Aujourd'hui, LE DERNIER RIVAGE est une œuvre un peu oubliée tout comme LE MONDE, LA CHAIR ET LE DIABLE sorti la même année et traitant aussi de la survie des derniers êtres humains après l'apocalypse. Pourtant, à l'époque de sa distribution, il sera diffusé simultanément dans près d'une vingtaine de capitales du monde : New York, Berlin, Caracas, Johannesburg, Lima, Londres, Melbourne, Rome, Tokyo, Toronto, Zurich… et Paris. Les relations entre les Etats-Unis et l'U.R.S.S. vont mettre un frein à la sortie du film dans la capitale soviétique. Pour pallier à ce blocage politique, Stanley Kramer s'arrange pour y envoyer Gregory Peck avec une copie du film sous le bras pour une projection exceptionnelle en décembre 1959. Accueilli avec les honneurs, le film sera projeté en présence de 1200 personnalités soviétiques dans un auditorium du club des travailleurs. Depuis, le livre de Nevil Shute a à nouveau été adapté en 2000, cette fois, sous la forme d'une mini-série d'environ trois heures mettant en scène Armand Assante, Rachel Ward et Bryan Brown. La trame est conservée mais LA FIN DU MONDE, réalisé par Russell Mulcahy, a beaucoup de mal à faire oublier le film original. De plus, il apparaît quelque peu évident que LE DERNIER RIVAGE inspirera d'autres œuvres. Par exemple, l'expédition en sous-marin dans VIRUS, réalisé par Kinji Fukasaku d'après un livre de Sakyo Komatsu, n'est pas sans rappeler la virée en submersible du film de Stanley Kramer.

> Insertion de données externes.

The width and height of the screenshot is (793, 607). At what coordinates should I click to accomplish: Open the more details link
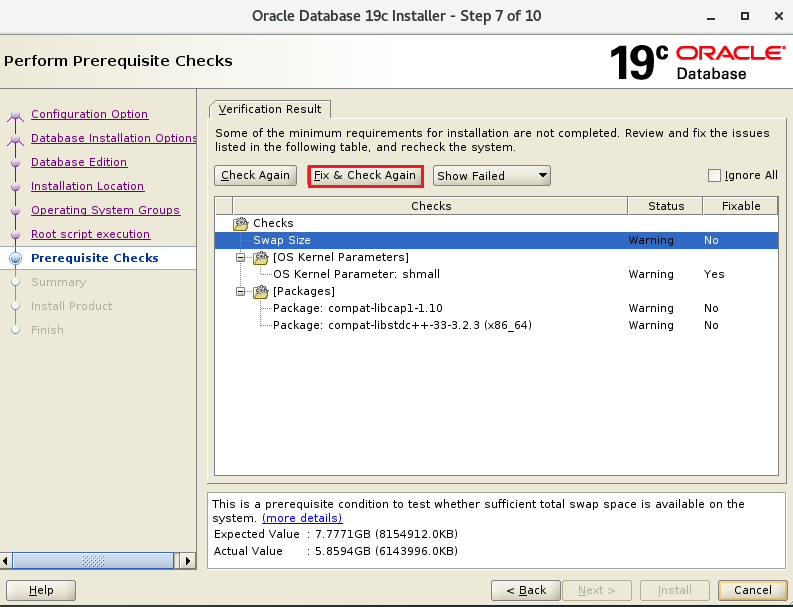[x=302, y=518]
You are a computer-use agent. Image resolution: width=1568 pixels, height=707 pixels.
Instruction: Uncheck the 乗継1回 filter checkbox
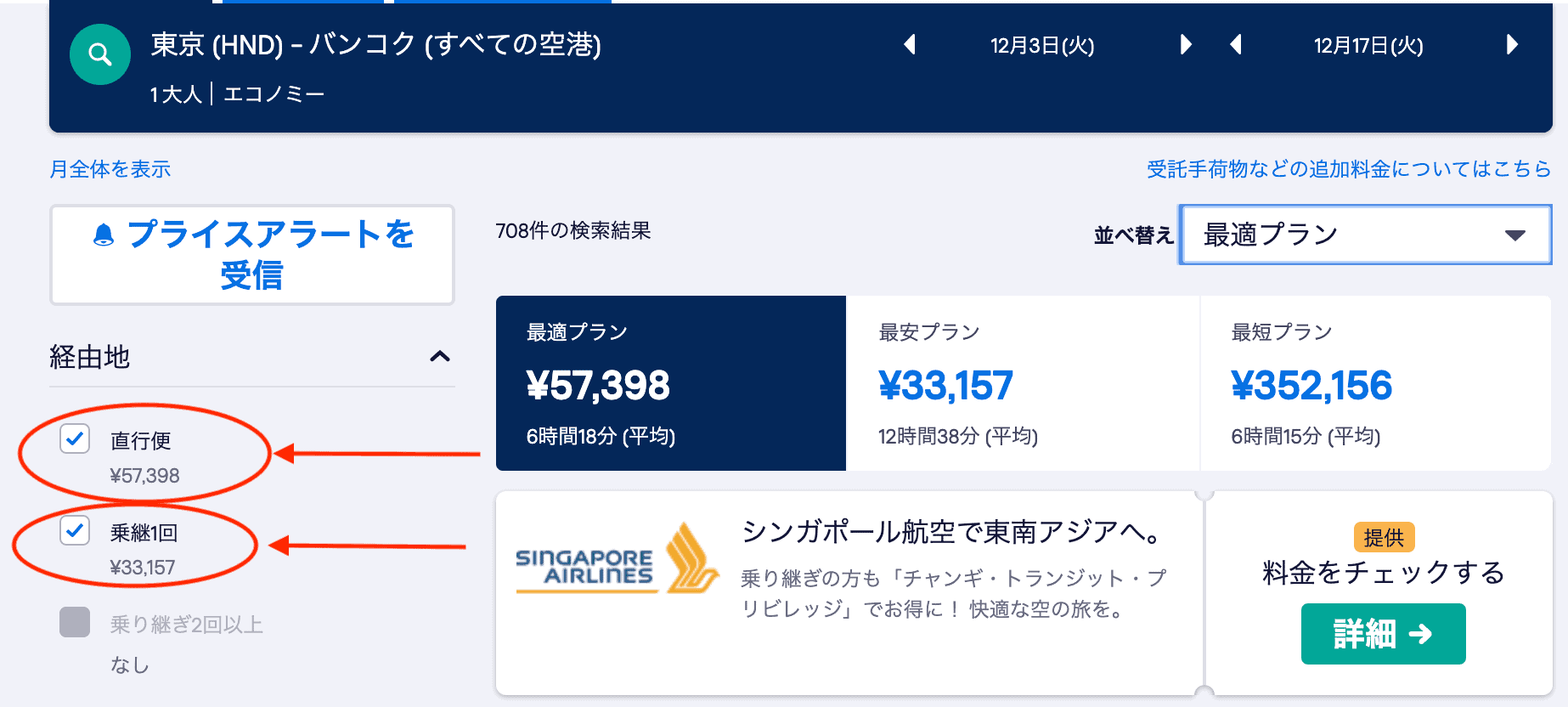click(74, 531)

A grand film, petit DVD ! C'est l'impression que donne le disque commercialisé par MGM qui ne semble pas faire grand cas du DERNIER RIVAGE. La jaquette indique un format 1.85 et du 16/9. Cela s'avère erroné puisque le film est proposé dans un format aux environs du 1.66 et surtout ne bénéficie pas du 16/9. Le transfert 4/3, au format cinéma tout de même, est plutôt honnête mais la copie utilisée n'est pas exempte de défauts. La pellicule laisse apparaître à plusieurs endroits des défauts qui auraient sûrement été corrigés sur un film commercialement plus viable. Mais, honnêtement, cela n'empêche vraiment pas d'apprécier la vision du DERNIER RIVAGE.
Le disque français est prévu pour une diffusion dans d'autres pays et l'on trouve donc un menu assez spartiate donnant comme seuls choix les langues et les sous-titrages. Toutes les pistes sont en mono d'origine. La version originale anglaise, sous-titrée en français, est la plus naturelle. Le doublage français, d'époque, est, quant à lui, plus étriqué et artificiel. Nous aimerions disserter plus longuement sur cette édition DVD mais le tour a déjà été fait puisque le disque ne contient aucun supplément. Même pas la bande-annonce… Après LE DERNIER RIVAGE, c'est fini, semble vouloir nous dire MGM.